Why delaying new F1 rules to 2023 would save teams

by Matt Beer
2 min read

Christian Horner’s comments to the BBC about delaying the new Formula 1 regulations even further – by another year to 2023 – carry a very strong economic logic.

Because the teams receive their share of F1’s income one year in arrears, their financial pain from the cancelled 2020 races will be felt most keenly next year.

Yet as things stand – with the radical new technical regulations postponed from 2021 by just one year – teams will have to be investing heavily in the new formula cars at just the time their income will be most squeezed.

There could never have been a good time for the coronavirus emergency to hit the world, but its timing has been particularly disastrous for F1 by intersecting with the plan for the new formula.

Combined with F1’s team payment system – which essentially means Liberty will be taking the pain this year, committed to paying teams based on last year’s full season but with vastly reduced income, but the teams will be feeling it next year – the COVID-19 crisis has essentially already impacted across three seasons.

The postponement of the new cars from 2021 to ’22 has at least ensured the new cars are developed while all the teams are subject to the spending cap of $175million.

F1 2021 rules

But spending is only half of the balance sheet. The other is income. The smaller teams – many of which would not be reaching the spending limit anyway – aren’t really helped significantly by the spending cap if their income is vastly reduced.

Together with the development freeze just announced by the FIA, a further year beyond ’21 with the existing cars would ease that financial pressure considerably.
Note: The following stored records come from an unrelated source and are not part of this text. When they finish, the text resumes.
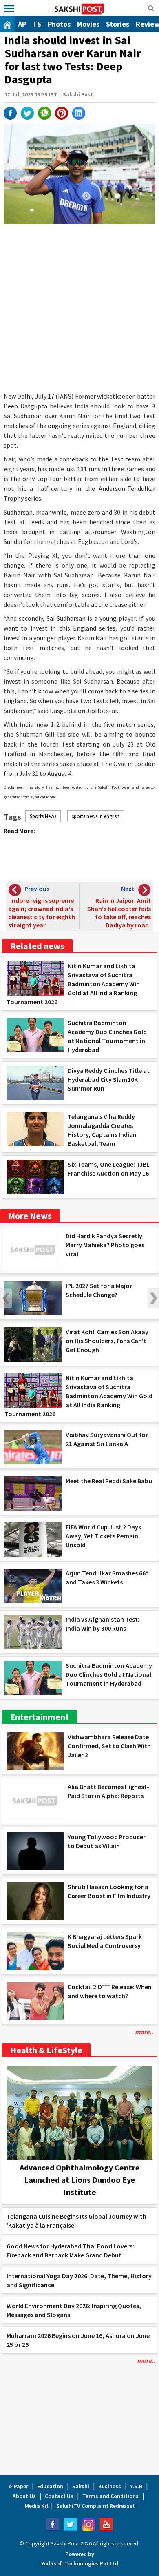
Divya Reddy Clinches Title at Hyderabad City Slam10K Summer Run (109, 1079)
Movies (88, 24)
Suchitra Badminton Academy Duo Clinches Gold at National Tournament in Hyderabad (109, 1674)
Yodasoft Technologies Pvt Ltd (79, 2563)
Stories (117, 24)
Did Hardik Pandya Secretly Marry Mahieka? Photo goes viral (105, 1245)
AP (22, 24)
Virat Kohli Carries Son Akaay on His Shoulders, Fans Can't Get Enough (107, 1341)
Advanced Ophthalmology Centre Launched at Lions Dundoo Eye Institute (80, 2179)
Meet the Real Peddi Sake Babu (109, 1481)
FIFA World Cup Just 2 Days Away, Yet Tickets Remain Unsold (103, 1536)
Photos (59, 24)
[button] (9, 9)
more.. (144, 2032)
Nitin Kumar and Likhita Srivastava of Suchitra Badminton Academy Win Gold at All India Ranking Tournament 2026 (73, 984)
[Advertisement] (79, 307)
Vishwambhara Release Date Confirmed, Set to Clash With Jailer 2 (109, 1746)
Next (153, 1298)
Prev (6, 1298)
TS (37, 24)
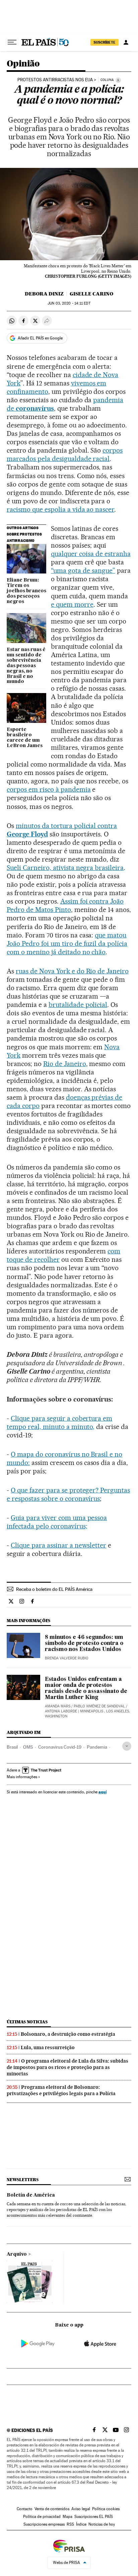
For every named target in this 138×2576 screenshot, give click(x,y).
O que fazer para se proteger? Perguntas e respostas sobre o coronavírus (68, 1494)
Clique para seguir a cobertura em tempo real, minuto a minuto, (59, 1422)
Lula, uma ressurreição (48, 2047)
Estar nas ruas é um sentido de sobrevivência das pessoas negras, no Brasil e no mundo (26, 665)
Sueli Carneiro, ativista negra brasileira (65, 868)
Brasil (12, 1747)
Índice (81, 2524)
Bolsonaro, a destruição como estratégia (68, 2034)
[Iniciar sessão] (126, 42)
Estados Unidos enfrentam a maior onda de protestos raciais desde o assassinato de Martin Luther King (86, 1688)
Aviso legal (80, 2509)
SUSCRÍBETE (104, 42)
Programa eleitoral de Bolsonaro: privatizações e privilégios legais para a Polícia (61, 2090)
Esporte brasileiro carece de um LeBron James (25, 737)
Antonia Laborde (61, 1711)
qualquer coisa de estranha (91, 554)
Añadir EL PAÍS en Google (40, 338)
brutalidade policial (78, 1005)
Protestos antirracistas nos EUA (55, 80)
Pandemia (97, 1747)
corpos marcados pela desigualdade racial (65, 454)
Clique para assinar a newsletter (58, 1545)
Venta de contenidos (51, 2509)
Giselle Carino (91, 294)
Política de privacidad (42, 2517)
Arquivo (17, 2254)
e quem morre (72, 604)
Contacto (24, 2509)
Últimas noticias (27, 2021)
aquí (102, 1791)
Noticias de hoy (101, 2524)
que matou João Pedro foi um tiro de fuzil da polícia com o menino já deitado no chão (67, 943)
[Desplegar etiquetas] (126, 1746)
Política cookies (106, 2509)
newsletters (22, 2179)
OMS (28, 1747)
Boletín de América (31, 2195)
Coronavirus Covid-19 (59, 1747)
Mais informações (22, 1777)
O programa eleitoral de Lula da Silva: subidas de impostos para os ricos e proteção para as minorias (67, 2067)
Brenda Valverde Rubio (66, 1658)
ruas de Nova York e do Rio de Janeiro (72, 971)
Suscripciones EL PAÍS (93, 2517)
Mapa (67, 2517)
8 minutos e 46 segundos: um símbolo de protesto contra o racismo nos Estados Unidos (84, 1643)
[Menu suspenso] (12, 42)
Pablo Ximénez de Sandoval (99, 1706)
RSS (70, 2524)
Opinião (23, 63)
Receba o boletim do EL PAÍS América (54, 1589)
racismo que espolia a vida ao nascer (60, 509)
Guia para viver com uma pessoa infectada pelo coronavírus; (57, 1522)
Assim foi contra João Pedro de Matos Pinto (65, 905)
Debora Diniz (44, 294)
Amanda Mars (57, 1706)
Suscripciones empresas (44, 2524)
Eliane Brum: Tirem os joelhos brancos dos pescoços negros (26, 591)
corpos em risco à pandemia (49, 789)
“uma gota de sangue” (83, 570)
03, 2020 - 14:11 (69, 303)
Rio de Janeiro (64, 1064)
At the moment, this idea is just an open-ended discussion between the teams, but there does seem to be a general open-minded response to it from all of them.

Although the big teams could probably weather the financial storm, there is an understanding that the teams all need each other, that the smaller teams need to be protected as far as possible.

Assuming the specifics can be hammered out between the teams, the idea could then be presented to the FIA.

Under the new ‘emergency powers’ of the governing body announced on Tuesday, such a proposal – if made – could be approved directly by FIA president Jean Todt, without it having to go through the usual channels.

As such, although it’s only an idea at the moment, there seems little reason to believe it won’t happen.